Ao longo do livro, podemos acompanhar o desenrolar de uma série de ações de liberdade, nas quais a questão crucial da imposição ou contradição da vontade senhorial vai se explicitar sobretudo nos confrontos entre senhores e curadores dos escravos em torno da definição do valor pecuniário do cativo; em outras palavras, nos debates jurídicos a respeito do valor que cabia ao escravo indenizar o senhor em troca de sua liberdade. Aos senhores, já convencidos da impossibilidade de se oporem cegamente aos caminhos abertos pela lei, restava a teimosa luta pela imposição de sua vontade e decisão nas condições de alforria dos escravos.

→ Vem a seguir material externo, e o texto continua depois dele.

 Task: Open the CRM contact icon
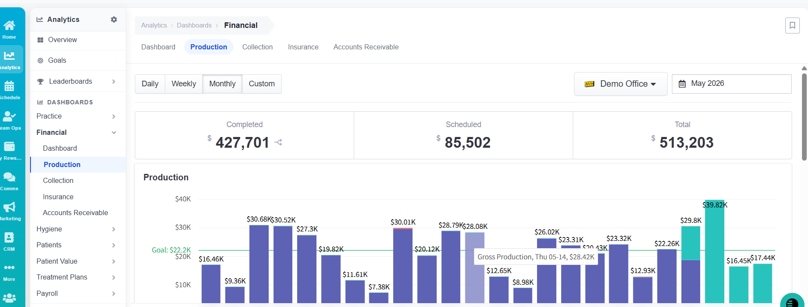(x=9, y=237)
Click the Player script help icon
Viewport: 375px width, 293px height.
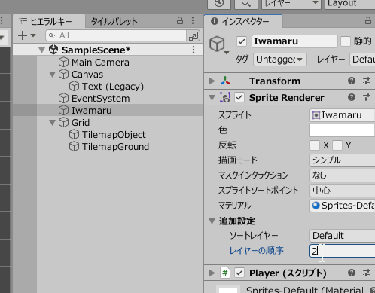352,273
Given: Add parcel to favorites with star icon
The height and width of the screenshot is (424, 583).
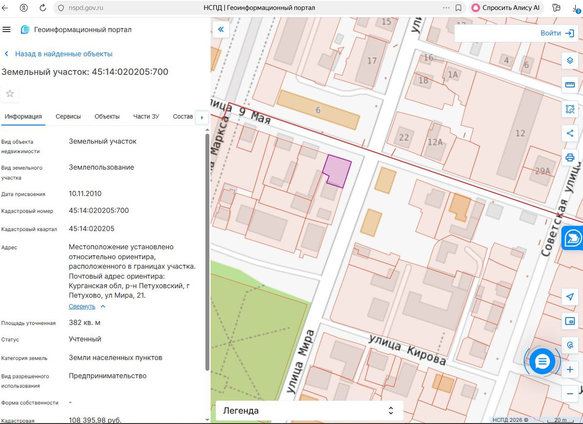Looking at the screenshot, I should point(10,93).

De acordo com Joseli, do ponto de vista dos senhores, tornava-se crucial a preservação da esfera de poder dominial na definição das condições de alforria. Não se tratava simplesmente de uma obstinada resistência contra o irremediável desfecho da emancipação, mas sim de uma estratégia para manter o poder pessoal como a mais importante capacidade da camada senhorial para manter seu controle no processo de constituição de uma força de trabalho liberta dependente. Como já notou Eric Foner, ao analisar o processo de emancipação no Caribe em "Nada Além da Liberdade", em qualquer parte onde se tenha verificado a abolição da escravidão, a classe de fazendeiros lutou para transformar os antigos escravos numa força de trabalho dependente e disciplinada, por meio da limitação legal e social das oportunidades econômicas de que se pudessem valer os libertos na constituição de um modo de vida independente.

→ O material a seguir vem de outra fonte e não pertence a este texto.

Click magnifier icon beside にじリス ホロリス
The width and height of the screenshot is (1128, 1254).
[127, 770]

O reembolso pecuniário aos senhores pela alforria dos escravos, neste sentido, apresentava-se, ainda nos anos de 1880, como a arena na qual os senhores ainda se mediam num intenso braço de força com as tendências emancipacionistas e abolicionistas legalistas. A discussão da Lei dos Sexagenários, nesse contexto, surge como evento que permite que Joseli recupere essas diferentes linhas de força na composição dos anos finais de vigência da escravidão no Brasil. Ora, a estratégia jurídica que embasou o abolicionismo desde pelo menos a década de 1870 e que obteve importantes vitórias no desgaste da hegemonia senhorial, vai manter suas linhas de atuação legalista mesmo quando, a partir de 1885-86, a luta dos escravos pela libertação ultrapassa definitivamente as barreiras jurídicas, realizando na prática a alforria sem condição ou indenização. Assim, a manutenção da luta jurídica pela emancipação surge, nesses anos, não mais como a estratégia libertadora que fora desde 1870, mas sim como um recurso de manutenção da escravidão. Frente ao quase completo desbaratamento do regime escravista, a manutenção da estratégia jurídica de libertação tornava-se obsoleta e conservadora, passando além disso para as mãos dos senhores as parcas economias que os escravos duramente amealhavam com o suor de seus rostos.
Os escravos, no entanto, sempre souberam que contavam apenas consigo próprios. E que, na luta política entre as elites, eles teriam que saber se valer das contradições, paradoxos e conflitos dos brancos, bem-nascidos para fazer valer seus direitos. "Entre a Mão e os Anéis" é um livro que retoma todas essas questões, colaborando para que a complexidade do chamado processo de transição da escravidão para o trabalho livre no Brasil escape da moldura estrutural e ganhe definitivamente a materialidade da história que lhe cabe.


Maria Helena P.T. Machado é professora de história na USP e autora, entre outros livros, de "O Plano e o Pânico" (UFRJ Editora).